Third Wave Anti-Racism’s Ruthless Evangelism
Hugh Bridport: (Evangelical) Camp Meeting, c. 1829 (public domain)
McWhorter identifies three waves of anti-racist activism in the United States, the first of which was the fight against slavery and legalized segregation. The second was the struggle against racist attitudes, which sought to instill the idea that racial prejudice was a moral defect. The current strain of anti-racist activism constitutes a “third wave,” and like any movement in an advanced stage, it is characteristically decadent. The Elect’s ideology, like so much contemporary social justice, is a grotesque contest of elite moral exhibitionism, inordinately preoccupied with policing speech and regulating behavior. It is fundamentally performative and, above all, pretentious, in both the etymological sense of the word (to pretend) and in its common usage (attempting to impress).
This approach to battling racism tends to appeal to well-educated white people afflicted by a guilty conscience. The only remedy for them—the load-bearing pillar of white America’s new moral responsibility—is a declaration of one’s own “privilege.” This, McWhorter assures us, is not progress or even compassion, it is a form of self-help. “The issue,” he writes, “is not whether I or anyone else thinks white privilege is real, but what we consider the proper response to it.” [Italics in original.] Privilege is indeed real, and making oneself aware of it is morally important, but when employed as a cudgel, it becomes a monstrous prop.

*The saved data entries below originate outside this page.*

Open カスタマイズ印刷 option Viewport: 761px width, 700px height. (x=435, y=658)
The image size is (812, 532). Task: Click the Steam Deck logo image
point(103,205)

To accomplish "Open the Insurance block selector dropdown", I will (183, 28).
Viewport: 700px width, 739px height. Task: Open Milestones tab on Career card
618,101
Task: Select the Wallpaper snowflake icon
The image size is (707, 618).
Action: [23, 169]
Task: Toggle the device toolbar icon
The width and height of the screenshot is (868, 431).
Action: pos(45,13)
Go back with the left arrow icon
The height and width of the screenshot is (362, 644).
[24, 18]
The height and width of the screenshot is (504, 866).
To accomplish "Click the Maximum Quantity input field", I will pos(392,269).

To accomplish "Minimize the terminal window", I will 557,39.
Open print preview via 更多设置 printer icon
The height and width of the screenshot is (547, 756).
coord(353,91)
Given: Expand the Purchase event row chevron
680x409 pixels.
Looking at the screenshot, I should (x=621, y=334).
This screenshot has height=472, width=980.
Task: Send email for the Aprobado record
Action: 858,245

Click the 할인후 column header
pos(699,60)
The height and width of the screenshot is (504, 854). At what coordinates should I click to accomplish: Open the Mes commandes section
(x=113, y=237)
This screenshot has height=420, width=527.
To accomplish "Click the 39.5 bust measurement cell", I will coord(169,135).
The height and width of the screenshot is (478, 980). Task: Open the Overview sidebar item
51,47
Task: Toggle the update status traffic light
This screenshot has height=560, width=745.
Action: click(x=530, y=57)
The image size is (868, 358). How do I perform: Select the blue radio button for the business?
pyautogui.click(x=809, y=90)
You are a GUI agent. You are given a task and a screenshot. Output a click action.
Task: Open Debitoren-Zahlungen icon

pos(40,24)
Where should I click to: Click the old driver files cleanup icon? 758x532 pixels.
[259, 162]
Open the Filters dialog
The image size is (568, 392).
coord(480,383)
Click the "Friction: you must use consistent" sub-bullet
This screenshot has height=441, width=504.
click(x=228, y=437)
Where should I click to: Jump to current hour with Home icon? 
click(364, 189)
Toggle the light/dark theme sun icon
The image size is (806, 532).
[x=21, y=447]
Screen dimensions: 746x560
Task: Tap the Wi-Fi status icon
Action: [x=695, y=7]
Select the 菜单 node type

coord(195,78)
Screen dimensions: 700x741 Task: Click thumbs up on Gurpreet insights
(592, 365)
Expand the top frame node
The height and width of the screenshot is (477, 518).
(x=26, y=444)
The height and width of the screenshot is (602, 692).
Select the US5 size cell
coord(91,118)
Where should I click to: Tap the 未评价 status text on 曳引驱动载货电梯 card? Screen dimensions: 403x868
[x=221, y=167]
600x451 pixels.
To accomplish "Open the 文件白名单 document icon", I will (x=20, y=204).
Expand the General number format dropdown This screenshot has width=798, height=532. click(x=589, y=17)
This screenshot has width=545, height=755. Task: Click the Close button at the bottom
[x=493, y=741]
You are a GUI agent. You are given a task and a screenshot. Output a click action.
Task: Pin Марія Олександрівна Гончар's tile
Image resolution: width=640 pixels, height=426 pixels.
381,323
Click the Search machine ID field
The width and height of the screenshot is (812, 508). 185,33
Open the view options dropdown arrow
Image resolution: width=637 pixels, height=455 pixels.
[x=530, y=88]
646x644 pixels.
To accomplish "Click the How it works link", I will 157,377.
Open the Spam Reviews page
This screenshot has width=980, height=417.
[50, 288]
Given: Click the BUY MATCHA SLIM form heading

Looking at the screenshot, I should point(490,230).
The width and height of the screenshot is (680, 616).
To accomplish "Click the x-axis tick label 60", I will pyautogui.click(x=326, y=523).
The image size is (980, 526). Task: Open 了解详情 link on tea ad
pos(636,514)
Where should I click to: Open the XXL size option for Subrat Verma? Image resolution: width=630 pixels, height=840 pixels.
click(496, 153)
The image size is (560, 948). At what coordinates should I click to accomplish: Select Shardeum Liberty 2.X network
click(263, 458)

Encouraging black people to see themselves as perpetual victims, while assigning to white people the task of becoming enlightened enough to recognize their own inherent and irredeemable racism creates a culture of soft-bigotry, furnished by polite lies and low expectations. “White people calling themselves our saviors,” McWhorter writes, “make black people look like the dumbest, weakest, most self-indulgent human beings in the history of our species, and teach black people to revel in that status and cherish it as making us special.”
This endless condescension is writ large in DiAngelo’s work, and we can see it in the training seminars now required by many companies, in which things like “logic” and “punctuality” are ascribed to “Whiteness.” Do the people running these seminars really believe that black people can’t be rational and on time? Do they think that science and math are things that only white kids are good at? And, McWhorter asks, if black students perform poorly on standardized tests, is it fair to assume that the test is racist, and should therefore be discontinued, as the Elect now propose? Would it not be better to ensure that those students have access to resources and tutoring? Far from helping anyone, these distortions of essence and aptitude actually hurt the advancement of what is now commonly referred to as “racial equity.”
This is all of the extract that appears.